The logic is worth sitting with because it's counterintuitive. You might think that a knowledgeable doctor assigning patients to groups based on their judgment would produce better results than random assignment. After all, the doctor knows things about each patient that a random number doesn't. But that knowledge is precisely the problem. If the doctor unconsciously assigns sicker patients to the control group and healthier patients to the treatment group, the treatment will look more effective than it is. If the doctor does the reverse, it will look less effective. The doctor's knowledge introduces a confounding variable that makes it impossible to attribute the outcome to the treatment alone. Random assignment doesn't use knowledge of the patients, and that's what makes it powerful — it ensures that every other variable, known and unknown, is distributed equally between groups on average, so that any observed difference can be attributed to the treatment with confidence.
This principle — that deliberate ignorance in assignment produces more reliable knowledge than informed judgment — is one of the most important insights in the history of science. It underpins every drug approval, every vaccine trial, and every evidence-based medical guideline in use today. When public health authorities say a treatment "works," they mean it outperformed a control in a randomized trial, and the randomization is what gives that claim its authority.
The tech industry imported the same framework under a different name: the A/B test. When a software company wants to know whether a new button color, page layout, or pricing structure will improve conversion rates, they randomly assign users to see either the current version (A) or the new version (B) and measure the difference in outcomes. The randomization ensures that the two groups are comparable — same mix of device types, geographies, times of day, user demographics — so that any difference in behavior can be attributed to the change rather than to a confounding variable. It's the streptomycin trial applied to button colors, and the statistical logic is identical.

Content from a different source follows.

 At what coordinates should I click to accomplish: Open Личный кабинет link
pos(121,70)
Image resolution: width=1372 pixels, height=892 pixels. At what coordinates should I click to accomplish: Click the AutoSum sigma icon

What's remarkable is how recently this methodology became standard practice. For most of human history, people evaluated treatments, policies, and decisions by expert opinion, anecdote, or before-and-after comparison — all of which are vulnerable to the biases that randomization eliminates. The idea that you could learn more by introducing chance into your investigation than by applying all available knowledge was genuinely revolutionary, and it remains one of the strongest arguments for taking randomness seriously as a tool rather than dismissing it as the absence of information.
The applications extend beyond medicine and software. Randomized evaluation has transformed development economics, where researchers randomly assign villages or households to receive an intervention (microloans, textbooks, mosquito nets) and compare outcomes to a control group. It's reshaped criminal justice research, education policy, and behavioral science. In every field where it's been adopted, randomized experimentation has overturned confident expert beliefs — treatments that "obviously" worked turned out to be ineffective, interventions that seemed unlikely turned out to be transformative — because the randomization stripped away the biases that had been propping up the old conclusions.
Randomness, it turns out, isn't just a party trick or a decision-making shortcut. It's one of the most powerful tools humans have ever developed for figuring out what's actually true.